> To do
Within the lines below, find those that hold the string "agent" and copy each one.

> Material provided
****************
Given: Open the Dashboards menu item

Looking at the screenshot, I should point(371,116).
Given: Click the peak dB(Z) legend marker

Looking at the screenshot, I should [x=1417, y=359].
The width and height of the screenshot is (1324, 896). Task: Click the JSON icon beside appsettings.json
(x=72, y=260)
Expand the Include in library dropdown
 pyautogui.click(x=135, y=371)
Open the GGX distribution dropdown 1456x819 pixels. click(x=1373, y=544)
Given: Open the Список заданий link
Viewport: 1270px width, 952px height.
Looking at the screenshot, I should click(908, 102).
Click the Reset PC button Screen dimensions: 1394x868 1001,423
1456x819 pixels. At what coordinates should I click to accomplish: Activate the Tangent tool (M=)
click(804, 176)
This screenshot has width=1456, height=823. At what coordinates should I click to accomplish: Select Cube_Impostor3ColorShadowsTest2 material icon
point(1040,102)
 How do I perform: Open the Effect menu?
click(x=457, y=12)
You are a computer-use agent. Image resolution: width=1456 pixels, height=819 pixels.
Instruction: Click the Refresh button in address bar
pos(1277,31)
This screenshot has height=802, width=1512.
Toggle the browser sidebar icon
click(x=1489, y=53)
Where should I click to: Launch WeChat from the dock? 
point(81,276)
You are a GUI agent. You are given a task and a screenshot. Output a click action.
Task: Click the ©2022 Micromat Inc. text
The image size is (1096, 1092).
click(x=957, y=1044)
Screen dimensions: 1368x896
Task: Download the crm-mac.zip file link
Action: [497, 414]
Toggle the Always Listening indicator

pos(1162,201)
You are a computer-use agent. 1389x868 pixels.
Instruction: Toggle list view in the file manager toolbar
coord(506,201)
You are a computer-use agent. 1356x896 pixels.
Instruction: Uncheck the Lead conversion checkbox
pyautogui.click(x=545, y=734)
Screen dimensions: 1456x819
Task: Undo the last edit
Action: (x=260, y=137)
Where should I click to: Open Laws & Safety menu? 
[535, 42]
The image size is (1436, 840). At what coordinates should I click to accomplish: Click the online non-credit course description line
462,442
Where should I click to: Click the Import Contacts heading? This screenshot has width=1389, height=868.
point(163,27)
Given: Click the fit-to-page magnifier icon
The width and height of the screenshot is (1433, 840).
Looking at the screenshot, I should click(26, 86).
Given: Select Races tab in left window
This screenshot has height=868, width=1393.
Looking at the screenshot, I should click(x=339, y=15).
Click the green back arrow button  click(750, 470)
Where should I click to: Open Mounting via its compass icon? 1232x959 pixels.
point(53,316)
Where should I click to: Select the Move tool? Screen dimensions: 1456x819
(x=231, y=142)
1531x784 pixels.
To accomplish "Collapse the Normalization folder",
****************
> Answer for this exercise
You are a computer-use agent. Image resolution: width=1456 pixels, height=819 pixels.
You are a GUI agent. You are given a task and a screenshot. Output a click action.
You are a computer-use agent. 1389x868 pixels.
You are a computer-use agent. 1356x896 pixels.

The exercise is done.